## Work task
Within the records that follow, count the lines containing the string "legend". Reply only with the count.

::::::::

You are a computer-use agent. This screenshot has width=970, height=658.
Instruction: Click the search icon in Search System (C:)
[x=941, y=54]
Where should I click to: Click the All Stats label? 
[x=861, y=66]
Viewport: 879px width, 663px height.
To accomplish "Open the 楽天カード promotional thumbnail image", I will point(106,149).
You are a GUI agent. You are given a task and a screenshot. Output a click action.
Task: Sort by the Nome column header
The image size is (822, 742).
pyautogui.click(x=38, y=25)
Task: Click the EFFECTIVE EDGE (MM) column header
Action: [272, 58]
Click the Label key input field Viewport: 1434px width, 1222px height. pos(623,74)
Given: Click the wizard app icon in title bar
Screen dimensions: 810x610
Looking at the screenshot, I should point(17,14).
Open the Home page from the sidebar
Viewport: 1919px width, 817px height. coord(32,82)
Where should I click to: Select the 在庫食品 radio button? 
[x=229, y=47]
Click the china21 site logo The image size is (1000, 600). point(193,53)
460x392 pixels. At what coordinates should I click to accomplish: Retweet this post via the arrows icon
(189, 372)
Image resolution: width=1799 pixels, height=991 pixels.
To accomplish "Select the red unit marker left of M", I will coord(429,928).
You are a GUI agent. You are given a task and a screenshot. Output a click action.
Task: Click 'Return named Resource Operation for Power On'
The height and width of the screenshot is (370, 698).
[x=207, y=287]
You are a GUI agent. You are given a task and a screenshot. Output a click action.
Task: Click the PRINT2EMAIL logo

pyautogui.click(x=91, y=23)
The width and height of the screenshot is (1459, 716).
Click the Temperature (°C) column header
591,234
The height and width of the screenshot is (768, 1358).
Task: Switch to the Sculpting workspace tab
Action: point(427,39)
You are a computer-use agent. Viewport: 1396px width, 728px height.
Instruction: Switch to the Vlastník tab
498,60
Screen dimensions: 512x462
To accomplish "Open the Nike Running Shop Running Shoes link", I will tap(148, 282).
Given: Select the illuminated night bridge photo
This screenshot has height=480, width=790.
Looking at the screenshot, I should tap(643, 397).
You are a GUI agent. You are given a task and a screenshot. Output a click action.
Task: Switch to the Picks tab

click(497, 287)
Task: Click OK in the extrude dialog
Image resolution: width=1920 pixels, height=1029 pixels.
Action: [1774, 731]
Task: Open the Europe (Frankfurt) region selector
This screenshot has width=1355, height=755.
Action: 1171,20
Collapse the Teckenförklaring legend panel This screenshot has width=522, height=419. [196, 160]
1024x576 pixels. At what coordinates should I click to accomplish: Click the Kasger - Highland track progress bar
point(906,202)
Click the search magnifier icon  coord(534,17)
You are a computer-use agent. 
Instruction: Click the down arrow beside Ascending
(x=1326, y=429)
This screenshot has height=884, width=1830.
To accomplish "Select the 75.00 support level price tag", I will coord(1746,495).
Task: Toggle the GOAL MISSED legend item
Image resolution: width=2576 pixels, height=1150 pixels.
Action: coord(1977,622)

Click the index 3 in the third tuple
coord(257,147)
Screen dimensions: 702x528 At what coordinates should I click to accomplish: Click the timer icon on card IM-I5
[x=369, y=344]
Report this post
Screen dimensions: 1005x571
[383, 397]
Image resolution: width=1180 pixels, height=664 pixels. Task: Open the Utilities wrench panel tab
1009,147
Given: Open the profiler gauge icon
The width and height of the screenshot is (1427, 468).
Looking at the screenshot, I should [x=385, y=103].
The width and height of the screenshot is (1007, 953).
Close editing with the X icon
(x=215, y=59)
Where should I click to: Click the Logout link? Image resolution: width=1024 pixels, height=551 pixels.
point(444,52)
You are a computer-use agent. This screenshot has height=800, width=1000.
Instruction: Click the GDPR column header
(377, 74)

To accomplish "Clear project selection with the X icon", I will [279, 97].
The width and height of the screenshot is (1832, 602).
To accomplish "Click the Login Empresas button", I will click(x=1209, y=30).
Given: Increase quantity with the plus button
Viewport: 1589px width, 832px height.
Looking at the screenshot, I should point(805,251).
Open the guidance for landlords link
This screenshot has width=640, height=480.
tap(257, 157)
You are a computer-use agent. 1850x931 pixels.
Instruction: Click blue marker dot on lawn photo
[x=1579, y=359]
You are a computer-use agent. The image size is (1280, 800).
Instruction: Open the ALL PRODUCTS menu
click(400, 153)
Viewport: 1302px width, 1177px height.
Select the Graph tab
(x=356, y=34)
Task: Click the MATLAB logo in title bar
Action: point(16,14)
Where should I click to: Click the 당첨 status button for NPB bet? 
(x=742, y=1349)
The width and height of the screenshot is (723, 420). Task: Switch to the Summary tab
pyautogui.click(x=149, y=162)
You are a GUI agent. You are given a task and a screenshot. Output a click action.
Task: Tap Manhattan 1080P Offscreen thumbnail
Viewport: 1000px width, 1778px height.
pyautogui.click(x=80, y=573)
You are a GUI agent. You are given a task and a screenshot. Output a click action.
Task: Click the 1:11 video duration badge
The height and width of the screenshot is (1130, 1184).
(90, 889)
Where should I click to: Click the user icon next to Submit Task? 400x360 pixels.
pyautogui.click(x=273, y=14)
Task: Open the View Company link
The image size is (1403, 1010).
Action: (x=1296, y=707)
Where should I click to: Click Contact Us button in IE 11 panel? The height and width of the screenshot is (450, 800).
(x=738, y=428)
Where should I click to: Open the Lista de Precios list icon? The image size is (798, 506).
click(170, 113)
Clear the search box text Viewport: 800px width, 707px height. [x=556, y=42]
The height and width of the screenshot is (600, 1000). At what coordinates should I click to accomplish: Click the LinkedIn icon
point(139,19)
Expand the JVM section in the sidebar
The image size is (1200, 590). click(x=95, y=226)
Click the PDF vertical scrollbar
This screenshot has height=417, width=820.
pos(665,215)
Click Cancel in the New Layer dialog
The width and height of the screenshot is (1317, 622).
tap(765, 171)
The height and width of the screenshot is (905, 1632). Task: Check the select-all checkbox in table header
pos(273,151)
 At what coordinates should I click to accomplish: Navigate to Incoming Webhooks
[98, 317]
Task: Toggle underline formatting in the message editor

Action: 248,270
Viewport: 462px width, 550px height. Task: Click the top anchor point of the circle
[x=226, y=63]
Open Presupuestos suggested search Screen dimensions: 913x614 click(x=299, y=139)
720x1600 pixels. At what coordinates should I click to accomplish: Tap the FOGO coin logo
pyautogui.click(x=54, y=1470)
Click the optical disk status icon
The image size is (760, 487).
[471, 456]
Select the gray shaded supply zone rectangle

::::::::

## Task response
2